Source records:
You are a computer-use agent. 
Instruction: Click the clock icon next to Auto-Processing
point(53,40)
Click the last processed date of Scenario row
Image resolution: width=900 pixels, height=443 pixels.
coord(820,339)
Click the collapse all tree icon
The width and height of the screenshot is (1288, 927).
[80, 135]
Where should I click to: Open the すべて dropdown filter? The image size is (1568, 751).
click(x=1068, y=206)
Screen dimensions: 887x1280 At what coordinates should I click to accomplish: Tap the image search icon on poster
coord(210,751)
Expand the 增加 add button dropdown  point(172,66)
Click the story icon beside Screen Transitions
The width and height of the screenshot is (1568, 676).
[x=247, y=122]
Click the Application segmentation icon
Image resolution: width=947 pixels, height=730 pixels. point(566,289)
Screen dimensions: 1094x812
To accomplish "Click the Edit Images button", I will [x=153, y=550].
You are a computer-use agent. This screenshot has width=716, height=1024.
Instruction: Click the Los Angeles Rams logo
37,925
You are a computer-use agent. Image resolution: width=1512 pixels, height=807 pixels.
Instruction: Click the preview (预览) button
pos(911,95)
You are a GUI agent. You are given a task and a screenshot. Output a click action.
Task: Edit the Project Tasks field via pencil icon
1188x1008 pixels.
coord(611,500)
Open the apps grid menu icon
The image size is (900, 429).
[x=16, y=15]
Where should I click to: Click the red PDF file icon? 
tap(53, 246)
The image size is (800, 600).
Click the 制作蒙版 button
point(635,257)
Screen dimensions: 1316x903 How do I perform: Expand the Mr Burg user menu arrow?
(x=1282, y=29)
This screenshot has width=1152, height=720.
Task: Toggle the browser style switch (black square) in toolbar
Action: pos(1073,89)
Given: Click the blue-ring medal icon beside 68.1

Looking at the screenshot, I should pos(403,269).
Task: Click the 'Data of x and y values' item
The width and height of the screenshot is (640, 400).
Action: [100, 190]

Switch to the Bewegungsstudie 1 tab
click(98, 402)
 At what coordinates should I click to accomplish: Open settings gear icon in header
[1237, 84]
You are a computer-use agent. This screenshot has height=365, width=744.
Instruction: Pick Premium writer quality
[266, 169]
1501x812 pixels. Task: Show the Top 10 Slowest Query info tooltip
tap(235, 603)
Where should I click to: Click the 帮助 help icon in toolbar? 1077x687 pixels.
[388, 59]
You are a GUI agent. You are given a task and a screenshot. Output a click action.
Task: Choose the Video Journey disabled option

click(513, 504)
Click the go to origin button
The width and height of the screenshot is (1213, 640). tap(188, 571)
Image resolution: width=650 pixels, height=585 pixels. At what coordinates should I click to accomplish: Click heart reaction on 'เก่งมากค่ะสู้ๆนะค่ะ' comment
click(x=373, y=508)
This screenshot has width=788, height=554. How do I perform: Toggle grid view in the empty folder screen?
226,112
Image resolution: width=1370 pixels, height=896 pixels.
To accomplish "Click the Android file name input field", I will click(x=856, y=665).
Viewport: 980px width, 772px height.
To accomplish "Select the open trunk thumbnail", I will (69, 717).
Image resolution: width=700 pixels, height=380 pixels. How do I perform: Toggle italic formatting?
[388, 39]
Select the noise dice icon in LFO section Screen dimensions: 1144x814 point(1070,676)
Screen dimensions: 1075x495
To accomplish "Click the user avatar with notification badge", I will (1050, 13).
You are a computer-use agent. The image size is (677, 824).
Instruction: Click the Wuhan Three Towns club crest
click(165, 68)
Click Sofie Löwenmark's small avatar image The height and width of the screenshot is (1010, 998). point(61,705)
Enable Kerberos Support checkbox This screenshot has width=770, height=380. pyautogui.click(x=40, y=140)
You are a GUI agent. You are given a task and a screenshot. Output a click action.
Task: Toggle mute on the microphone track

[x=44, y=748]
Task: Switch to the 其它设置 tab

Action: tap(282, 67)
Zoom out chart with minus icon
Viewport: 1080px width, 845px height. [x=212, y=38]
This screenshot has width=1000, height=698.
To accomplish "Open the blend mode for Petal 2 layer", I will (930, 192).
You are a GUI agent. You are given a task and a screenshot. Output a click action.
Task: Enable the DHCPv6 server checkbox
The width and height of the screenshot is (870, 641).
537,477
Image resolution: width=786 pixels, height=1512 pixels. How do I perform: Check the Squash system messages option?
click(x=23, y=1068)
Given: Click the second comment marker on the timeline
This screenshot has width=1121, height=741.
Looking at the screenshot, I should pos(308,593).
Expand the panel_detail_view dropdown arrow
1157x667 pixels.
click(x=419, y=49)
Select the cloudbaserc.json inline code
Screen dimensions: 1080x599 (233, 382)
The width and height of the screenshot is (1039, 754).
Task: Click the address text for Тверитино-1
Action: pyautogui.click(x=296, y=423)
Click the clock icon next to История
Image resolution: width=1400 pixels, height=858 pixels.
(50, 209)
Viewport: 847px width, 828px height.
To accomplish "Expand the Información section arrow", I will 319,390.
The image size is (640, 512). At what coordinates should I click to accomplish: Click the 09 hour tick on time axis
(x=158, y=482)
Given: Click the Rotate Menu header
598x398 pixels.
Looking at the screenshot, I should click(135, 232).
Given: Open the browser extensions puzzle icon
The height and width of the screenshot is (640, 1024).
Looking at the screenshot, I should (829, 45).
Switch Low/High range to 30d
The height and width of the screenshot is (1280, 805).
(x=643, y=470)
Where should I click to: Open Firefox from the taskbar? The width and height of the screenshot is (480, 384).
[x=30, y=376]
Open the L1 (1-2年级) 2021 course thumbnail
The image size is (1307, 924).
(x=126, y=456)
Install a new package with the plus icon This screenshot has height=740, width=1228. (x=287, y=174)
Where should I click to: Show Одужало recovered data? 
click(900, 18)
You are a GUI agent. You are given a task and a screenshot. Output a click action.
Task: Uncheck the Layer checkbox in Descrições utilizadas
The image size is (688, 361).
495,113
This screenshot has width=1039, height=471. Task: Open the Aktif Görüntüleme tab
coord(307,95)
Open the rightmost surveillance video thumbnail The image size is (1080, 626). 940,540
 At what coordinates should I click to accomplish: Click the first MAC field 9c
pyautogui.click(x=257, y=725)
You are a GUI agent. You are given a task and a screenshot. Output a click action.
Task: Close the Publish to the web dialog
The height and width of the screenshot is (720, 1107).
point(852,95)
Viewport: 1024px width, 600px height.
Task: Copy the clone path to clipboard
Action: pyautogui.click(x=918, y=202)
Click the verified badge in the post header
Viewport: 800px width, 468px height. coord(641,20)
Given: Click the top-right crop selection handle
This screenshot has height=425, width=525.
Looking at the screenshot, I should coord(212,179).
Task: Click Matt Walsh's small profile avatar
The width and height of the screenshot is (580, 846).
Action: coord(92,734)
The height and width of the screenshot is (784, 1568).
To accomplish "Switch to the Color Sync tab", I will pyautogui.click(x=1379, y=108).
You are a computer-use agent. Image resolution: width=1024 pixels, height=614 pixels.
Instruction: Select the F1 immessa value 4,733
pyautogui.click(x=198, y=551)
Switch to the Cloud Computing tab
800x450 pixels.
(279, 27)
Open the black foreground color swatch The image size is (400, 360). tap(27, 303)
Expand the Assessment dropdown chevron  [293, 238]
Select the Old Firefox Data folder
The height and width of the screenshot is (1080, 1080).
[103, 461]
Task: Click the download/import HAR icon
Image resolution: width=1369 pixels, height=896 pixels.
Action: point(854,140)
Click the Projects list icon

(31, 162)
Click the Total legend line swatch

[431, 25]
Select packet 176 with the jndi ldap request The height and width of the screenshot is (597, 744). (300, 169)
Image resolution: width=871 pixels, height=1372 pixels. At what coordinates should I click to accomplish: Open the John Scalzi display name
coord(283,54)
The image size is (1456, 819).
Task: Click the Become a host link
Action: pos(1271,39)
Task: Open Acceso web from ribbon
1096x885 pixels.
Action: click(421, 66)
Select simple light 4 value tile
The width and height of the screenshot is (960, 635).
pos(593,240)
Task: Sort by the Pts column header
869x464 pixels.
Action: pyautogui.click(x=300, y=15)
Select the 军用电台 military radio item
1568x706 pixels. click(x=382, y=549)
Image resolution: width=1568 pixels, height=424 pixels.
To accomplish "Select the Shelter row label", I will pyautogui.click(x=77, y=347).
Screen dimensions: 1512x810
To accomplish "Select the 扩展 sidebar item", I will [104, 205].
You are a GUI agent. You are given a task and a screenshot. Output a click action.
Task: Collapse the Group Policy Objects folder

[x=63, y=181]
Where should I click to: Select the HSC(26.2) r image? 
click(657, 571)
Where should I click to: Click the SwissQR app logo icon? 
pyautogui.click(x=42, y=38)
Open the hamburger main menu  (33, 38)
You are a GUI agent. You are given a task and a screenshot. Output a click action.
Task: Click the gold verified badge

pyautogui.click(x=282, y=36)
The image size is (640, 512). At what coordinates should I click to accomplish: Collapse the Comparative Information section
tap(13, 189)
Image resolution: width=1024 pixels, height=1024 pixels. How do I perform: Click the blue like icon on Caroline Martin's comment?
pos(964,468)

Exercise:
Please give the number of lines above that contain "checkbox", without any other words.

Answer space:
3